What emerges in Likht’s work from 1923, as Bachman delivers it to us in English, is an extraordinarily complex & experimental poetry & poetics, far more radical in structure & content than all but a handful of his American counterparts & near contemporaries [Pound, Zukofsky, Williams, Cummings] & to some degree predating most of them. It is a confirmation as well of Kenneth Rexroth’s observation of a Yiddish avant-garde & futurist presence in his own early years in New York: “A good case could be made for the claim that the best writing done in America in the first quarter of the [twentieth] century was in Yiddish. I don’t think it’s really true, but it is sufficiently true to be passionately arguable in one of those passionate arguments that used to sprinkle the whiskers with sour cream in the Café Royale.” In Likht’s case, however, the aptness of Rexroth’s original appraisal, often repeated in conversation, seems remarkably & strikingly on target.
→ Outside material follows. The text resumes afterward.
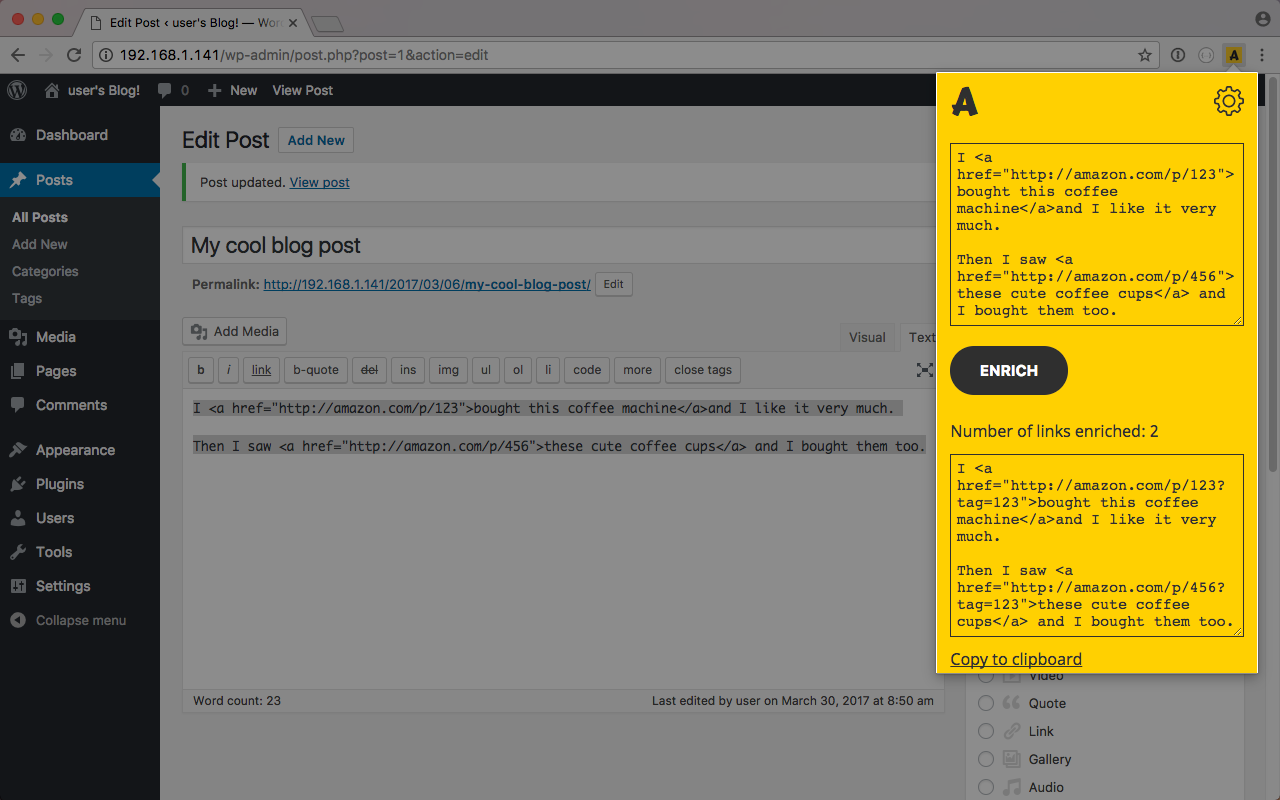Open the New content menu in admin bar
Image resolution: width=1280 pixels, height=800 pixels.
(x=233, y=90)
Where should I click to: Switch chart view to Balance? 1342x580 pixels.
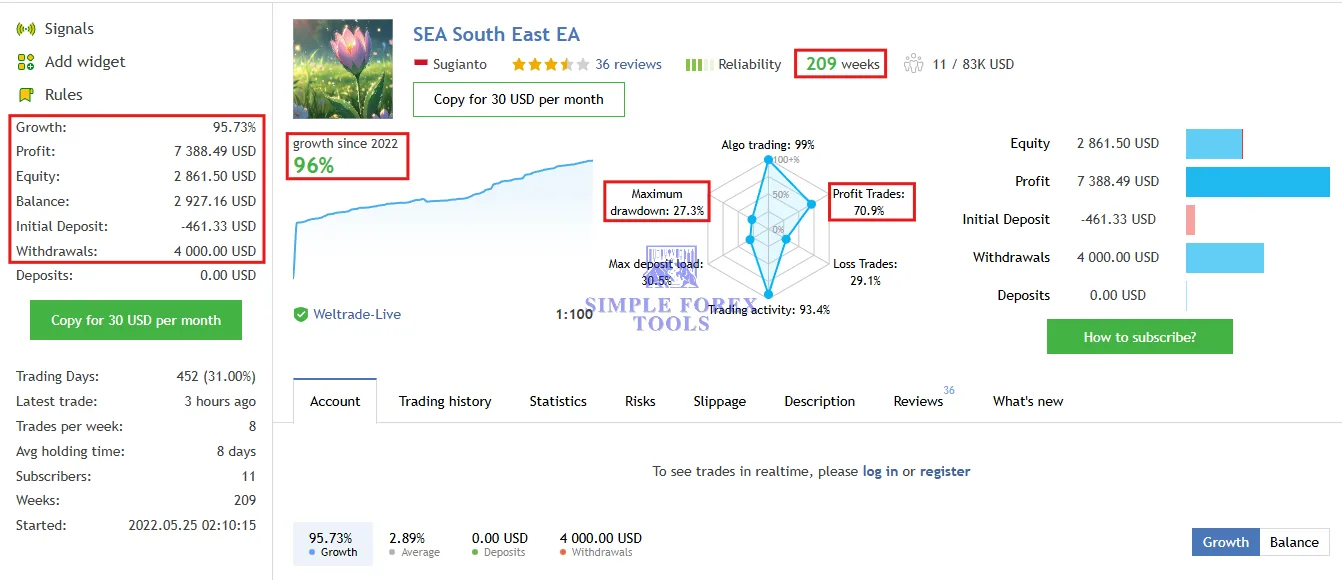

Writes Bachman in a brief summary of Likht’s life & career: “Mikhl Likht was an avant-garde Yiddish poet in New York in the 1920s and ’30s (although he kept writing until his death at the age of sixty in 1953). Born in a Ukrainian village in 1893, he came over to the U.S. in 1913, where he eventually participated in the short-lived movement of American Yiddish modernist poetry associated with the ‘In zikh' group (meaning ‘within one’s self; introspective’). Likht was both lauded and scorned by his Yiddish contemporaries for the ways in which he dared to leap over the heads of his Yiddish audience by embracing a highly idiosyncratic and often obscure vision in his poetry. However, he is a potential figure of great interest for poets and scholars interested in a multi-ethnic American modernism. Likht was an avid reader and follower of modernist poetry in English, and translated numerous poems into Yiddish by writers as diverse as Carl Sandburg, Mina Loy, Ezra Pound, and Gertrude Stein. Perhaps his greatest achievement lies in the nine lengthy poems he published that he called ‘Processions.’ Pages long, they run through a gamut of styles and innovations and could justifiably be regarded as choice examples of the modernist ‘long poem.’”

A full translation of Likht’s “Processions” – by Bachman & myself – is now in progress. (J.R.)